Emmanuel Dupuy, président de l'IPSE, l’Institut Prospective et Sécurité en Europe, nous donne un entretien sur la situation en Libye.
Observateur Continental: Comment est la situation ?
Emmanuel Dupuy : La situation militaire n'a pas changé depuis une semaine. Le maréchal Haftar est bloqué au niveau de l'aéroport civil de Tripoli. Le front s'est stabilisé à la périphérie de Tripoli avec le risque d'avoir une situation syrienne où on aurait un front mobile avec un gouvernement officiel qui est minoritaire en terme de légitimité territoriale et un pouvoir militaire qui a la souveraineté sur pratiquement 75% du territoire. Le maréchal Haftar domine la quasi totalité de la Libye utile. Depuis l'automne dernier, il a pris possession des champs pétroliers du sud.
O.C.: Pourquoi n'avoir pas pris Tripoli ?
Emmanuel Dupuy : L'offensive n'est pas lancée jusqu'au centre ville pour des raisons diverses. Du côte du maréchal Haftar, il y a une volonté d'épargner la population civile. De la part du gouvernement d'accord national (GAN) avec Fayez el-Sarraj, il y a une volonté de mobiliser politiquement et militairement autour de la défense de la ville pour montrer qu'ils ne sont pas, eux, dans l'offensive et qu'ils sont plus dans la défensive suite à l'opération d'Haftar. On est dans un statut quo militaire.
O.C.: La situation politique ?
Emmanuel Dupuy : Il me semble que nous sommes plutôt dans une régression politique. La conférence de Ghadamès est encore programmée et devrait aboutir à ce que les deux partis puissent s'assoir à la même table des négociations. On voit que c'est un peu compliqué. Dans le cadre d'un processus politique qui suit les recommandations onusiennes visant à créer les conditions d'un dialogue inter-libyen le maréchal Haftar avait lancé un mandat d'arrêt contre le premier ministre Fayez al Serraj. Les positions sont en train de s'éloigner radicalement.
O.C.: L'armée d'Haftar la plus forte ?
Emmanuel Dupuy : Numériquement certainement mais en terme d'aguerrissement ça reste à être confirmé. Premièrement l'ensemble des structures notamment les milices qui soutiennent le GNA ont aussi de nombreux combattants. Il faut se rappeler que l'opération lancée par Haftar est une opération bicéphale puisqu'il avait lancé une opération vers le sud libyen il y a quelques semaines en direction de la frontière avec le Niger et vers la frontière avec le Soudan, des opérations qui ont mobilisé beaucoup d'hommes. Ce n'est pas son armée qui fait la différence mais le soutien des uns et des autres. Le GNA est toujours soutenu par la communauté internationale puisqu'elle est, elle-même, le produit du processus onusien de Skhirat du 17 décembre 2015 qui visait à créer une réconciliation nationale entre le GNA, les forces du maréchal Haftar et le parlement de Tobrouk, un troisième acteur trop souvent oublié qui pourrait permettre une médiation car Aguila Salah Issa est le seul officiellement élu puisque c'est lui qui est le président par interim selon la constitution libyenne. Chacun soutient son candidat.

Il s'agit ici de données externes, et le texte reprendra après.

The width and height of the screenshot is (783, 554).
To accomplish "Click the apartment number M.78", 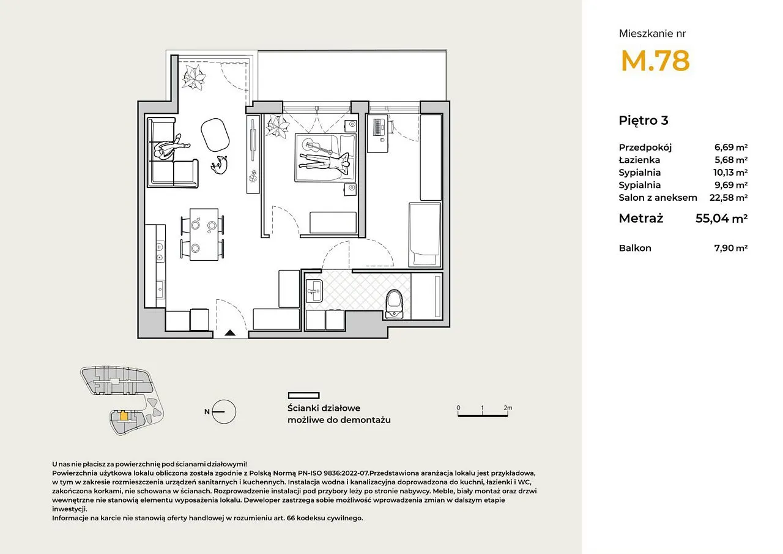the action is (655, 61).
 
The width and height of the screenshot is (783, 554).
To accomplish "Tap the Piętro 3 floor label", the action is (643, 121).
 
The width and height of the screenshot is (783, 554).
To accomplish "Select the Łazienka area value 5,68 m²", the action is (731, 160).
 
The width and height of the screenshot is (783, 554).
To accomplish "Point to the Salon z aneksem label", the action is (658, 198).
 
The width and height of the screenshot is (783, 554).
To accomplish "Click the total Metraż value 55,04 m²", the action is (721, 219).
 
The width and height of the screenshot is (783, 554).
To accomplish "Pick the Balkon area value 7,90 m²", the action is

O.C.: La situation peut s'aggraver ?
Emmanuel Dupuy : Je crains que cela s'aggrave car la question libyenne divise à tous les niveaux. La situation de la Tunisie est particulièrement inextricable avec un million et demi de Libyens venus sur son territoire par une frontière qu'elle souhaitait protéger pour éviter une pénétration de milices ou de mouvements qui pourraient prendre à défaut sa sécurité. Les Tunisiens sont très inquiets et se considèrent comme les victimes comme la Jordanie, la Turquie. On a un risque de déstabilisation de la Tunisie. On a la même chose avec l'Algérie. Les forces algériennes ont renforcé la sécurité de la frontière avec la Libye pour que la situation interne avec l'Algérie ne soit pas un prétexte à des infiltrations. Le poids de l'Algérie, qui pouvait contrebalancer l'Egypte, a disparu. Le Soudan n'a plus l'envie ou la capacité de s'occuper de ce qui se passe en Libye. Cette période aurait été tout à fait favorable à Haftar si il avait gagné Tripoli dans les heures qui ont suivi son opération. On évoque la mise en place d'un processus similaire à celui d'Astana employé en Syrie pour pacifier la Libye.